Earlier this month, Sitharaman virtually ruled out exempting Covid vaccines, medicines and oxygen concentrators from GST, saying such an exemption will make the lifesaving items costlier for consumers as manufacturers will not be able to offset the taxes paid on inputs.
Currently, domestic supplies and commercial imports of vaccines attract a 5 per cent GST while COVID drugs and oxygen concentrators attract a 12 per cent levy. With regard to the issue of compensation payable to states, the Centre has estimated the shortfall at Rs 2.69 lakh crore.
The Centre expects to collect over Rs 1.11 lakh crore through cess on luxury, demerit and sin goods which will be given to the states to compensate them for the shortfall in revenue arising out of GST implementation. The remaining Rs 1.58 lakh crore would have to be borrowed to meet the promised compensation.
As per the agenda note shared with the states ahead of the GST council meeting on Friday, the Centre has estimated that although the GST revenues may see a recovery in the current financial year, there will still be a gap between the compensation need and the amount raised through cess. The 2021-22 Budget has assumed 17 per cent growth in GST revenues, translating into monthly gross GST revenue of Rs 1.1 lakh crore.

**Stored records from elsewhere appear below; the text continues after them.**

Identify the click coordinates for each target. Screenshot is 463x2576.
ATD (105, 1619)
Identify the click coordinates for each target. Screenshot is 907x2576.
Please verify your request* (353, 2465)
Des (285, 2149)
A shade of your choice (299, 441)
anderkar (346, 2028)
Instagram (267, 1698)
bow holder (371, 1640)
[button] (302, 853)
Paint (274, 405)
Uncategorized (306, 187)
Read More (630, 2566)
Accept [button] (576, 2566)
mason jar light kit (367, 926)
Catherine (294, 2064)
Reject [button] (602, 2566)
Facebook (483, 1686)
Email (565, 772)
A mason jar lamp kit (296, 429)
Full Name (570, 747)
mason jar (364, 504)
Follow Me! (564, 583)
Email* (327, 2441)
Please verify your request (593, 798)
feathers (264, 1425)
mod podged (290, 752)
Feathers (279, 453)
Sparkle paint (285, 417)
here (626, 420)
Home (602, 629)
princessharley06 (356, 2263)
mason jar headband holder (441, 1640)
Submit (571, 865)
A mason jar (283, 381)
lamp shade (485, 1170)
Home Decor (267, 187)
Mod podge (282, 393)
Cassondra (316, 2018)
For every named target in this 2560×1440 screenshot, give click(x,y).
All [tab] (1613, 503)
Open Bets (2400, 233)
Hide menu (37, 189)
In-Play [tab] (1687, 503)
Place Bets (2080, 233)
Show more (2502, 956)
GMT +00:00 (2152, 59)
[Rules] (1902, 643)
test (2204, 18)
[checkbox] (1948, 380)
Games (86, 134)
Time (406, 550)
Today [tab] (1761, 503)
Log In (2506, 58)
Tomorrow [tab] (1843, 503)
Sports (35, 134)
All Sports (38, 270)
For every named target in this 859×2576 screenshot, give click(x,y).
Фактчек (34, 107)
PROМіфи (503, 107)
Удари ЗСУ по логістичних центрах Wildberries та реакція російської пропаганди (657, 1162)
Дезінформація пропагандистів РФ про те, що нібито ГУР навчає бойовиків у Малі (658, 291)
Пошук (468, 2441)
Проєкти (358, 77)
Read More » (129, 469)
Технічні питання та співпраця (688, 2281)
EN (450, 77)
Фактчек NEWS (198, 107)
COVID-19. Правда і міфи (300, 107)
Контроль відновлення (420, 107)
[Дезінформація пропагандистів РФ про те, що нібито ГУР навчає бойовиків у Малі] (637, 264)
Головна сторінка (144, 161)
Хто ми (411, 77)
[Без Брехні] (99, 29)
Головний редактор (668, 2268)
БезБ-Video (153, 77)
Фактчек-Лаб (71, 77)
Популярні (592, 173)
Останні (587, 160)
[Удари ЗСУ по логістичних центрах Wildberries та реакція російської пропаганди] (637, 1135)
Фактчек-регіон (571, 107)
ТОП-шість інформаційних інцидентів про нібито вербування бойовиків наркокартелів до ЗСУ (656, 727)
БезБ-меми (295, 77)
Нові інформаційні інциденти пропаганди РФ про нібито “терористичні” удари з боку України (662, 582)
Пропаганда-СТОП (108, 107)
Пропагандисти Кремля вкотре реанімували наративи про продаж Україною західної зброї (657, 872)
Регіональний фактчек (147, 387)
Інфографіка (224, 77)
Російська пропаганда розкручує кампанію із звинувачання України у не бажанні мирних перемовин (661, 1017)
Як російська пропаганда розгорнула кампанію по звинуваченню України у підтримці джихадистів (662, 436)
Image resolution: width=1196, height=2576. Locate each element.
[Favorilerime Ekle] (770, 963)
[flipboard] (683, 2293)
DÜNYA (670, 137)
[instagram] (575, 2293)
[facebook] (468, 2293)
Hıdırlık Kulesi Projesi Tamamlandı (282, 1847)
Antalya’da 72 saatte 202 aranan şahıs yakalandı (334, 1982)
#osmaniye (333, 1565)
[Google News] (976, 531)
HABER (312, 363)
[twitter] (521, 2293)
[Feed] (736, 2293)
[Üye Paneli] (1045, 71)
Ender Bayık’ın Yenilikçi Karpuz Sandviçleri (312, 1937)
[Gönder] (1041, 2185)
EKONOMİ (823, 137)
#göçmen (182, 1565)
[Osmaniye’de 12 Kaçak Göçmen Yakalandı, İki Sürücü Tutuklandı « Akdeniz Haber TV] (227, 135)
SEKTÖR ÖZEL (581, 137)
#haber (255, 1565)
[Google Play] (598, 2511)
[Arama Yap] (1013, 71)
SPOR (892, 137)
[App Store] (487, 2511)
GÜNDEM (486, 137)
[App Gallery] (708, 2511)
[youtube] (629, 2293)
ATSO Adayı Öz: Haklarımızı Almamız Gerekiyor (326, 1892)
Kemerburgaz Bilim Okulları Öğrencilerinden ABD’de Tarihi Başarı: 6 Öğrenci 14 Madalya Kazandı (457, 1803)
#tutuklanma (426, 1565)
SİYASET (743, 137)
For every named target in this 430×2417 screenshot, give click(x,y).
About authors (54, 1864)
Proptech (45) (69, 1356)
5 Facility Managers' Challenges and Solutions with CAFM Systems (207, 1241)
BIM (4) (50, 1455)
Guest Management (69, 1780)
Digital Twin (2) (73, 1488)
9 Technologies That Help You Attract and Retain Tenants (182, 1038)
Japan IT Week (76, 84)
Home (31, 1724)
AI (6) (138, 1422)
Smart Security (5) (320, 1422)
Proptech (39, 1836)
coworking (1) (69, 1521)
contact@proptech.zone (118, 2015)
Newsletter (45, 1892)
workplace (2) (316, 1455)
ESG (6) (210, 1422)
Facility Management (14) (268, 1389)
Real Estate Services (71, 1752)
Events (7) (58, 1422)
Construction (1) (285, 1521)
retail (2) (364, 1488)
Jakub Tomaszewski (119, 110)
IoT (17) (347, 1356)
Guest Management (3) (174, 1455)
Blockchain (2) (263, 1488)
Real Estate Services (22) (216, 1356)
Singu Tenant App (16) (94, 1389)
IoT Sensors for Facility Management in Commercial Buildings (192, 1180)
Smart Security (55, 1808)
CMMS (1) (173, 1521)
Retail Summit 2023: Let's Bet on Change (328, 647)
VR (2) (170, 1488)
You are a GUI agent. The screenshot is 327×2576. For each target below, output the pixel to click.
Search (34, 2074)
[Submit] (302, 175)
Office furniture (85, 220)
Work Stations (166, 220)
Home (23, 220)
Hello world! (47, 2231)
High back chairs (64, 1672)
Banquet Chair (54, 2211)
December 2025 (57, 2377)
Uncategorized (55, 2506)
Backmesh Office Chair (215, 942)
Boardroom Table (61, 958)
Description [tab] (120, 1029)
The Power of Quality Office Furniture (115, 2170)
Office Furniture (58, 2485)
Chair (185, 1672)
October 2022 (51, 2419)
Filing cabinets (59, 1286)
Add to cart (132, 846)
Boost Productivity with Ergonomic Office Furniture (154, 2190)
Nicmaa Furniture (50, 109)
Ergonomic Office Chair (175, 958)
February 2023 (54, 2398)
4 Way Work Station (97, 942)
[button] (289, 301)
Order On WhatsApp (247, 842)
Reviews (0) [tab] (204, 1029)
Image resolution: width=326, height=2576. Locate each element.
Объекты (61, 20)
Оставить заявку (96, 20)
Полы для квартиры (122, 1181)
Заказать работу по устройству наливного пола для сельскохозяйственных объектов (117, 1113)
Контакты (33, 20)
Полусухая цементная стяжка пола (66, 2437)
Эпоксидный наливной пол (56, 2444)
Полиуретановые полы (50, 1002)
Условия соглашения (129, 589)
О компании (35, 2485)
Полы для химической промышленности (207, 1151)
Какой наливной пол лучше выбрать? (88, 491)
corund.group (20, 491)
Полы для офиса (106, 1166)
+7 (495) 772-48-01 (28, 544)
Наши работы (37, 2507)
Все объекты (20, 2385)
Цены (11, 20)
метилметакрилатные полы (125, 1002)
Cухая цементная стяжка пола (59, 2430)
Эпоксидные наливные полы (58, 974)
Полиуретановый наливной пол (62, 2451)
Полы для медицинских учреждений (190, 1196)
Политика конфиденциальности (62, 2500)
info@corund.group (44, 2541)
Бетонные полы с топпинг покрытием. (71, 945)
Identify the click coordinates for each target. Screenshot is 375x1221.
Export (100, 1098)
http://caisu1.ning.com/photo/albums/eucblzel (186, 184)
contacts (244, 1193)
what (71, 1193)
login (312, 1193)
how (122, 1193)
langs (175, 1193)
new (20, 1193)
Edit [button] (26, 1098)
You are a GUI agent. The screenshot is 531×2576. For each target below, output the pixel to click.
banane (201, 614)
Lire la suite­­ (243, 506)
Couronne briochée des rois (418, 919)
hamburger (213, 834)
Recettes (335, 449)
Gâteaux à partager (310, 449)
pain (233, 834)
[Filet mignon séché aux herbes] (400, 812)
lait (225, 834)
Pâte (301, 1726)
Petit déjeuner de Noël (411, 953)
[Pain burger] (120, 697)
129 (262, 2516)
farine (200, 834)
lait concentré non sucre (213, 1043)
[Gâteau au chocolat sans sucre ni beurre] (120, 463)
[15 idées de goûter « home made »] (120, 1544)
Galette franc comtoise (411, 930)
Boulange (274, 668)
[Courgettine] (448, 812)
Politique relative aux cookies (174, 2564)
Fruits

Based on this assumption, it has been estimated that for the period February 2021 to January 2022, the gap between projected revenue and the actual revenue after the release of the compensation would be around Rs 1.6 lakh crore. In the last fiscal, the Centre had borrowed on behalf of the states and released Rs 1.10 lakh crore to compensate for the GST revenue shortfall. Another Rs 68,700 crore was collected by way of levy of cess.
Under the GST law, states were guaranteed to be compensated bi-monthly for any loss of revenue in the first five years of the GST implementation from July 1, 2017. The shortfall is calculated assuming a 14 per cent annual growth in GST collections of states over the base year of 2015-16.
With states still continuing to face a shortfall in revenue as GST collections declined on account of slowing economic activity mainly due to Covid, the GST compensation cess would continue beyond the first five years of GST implementation.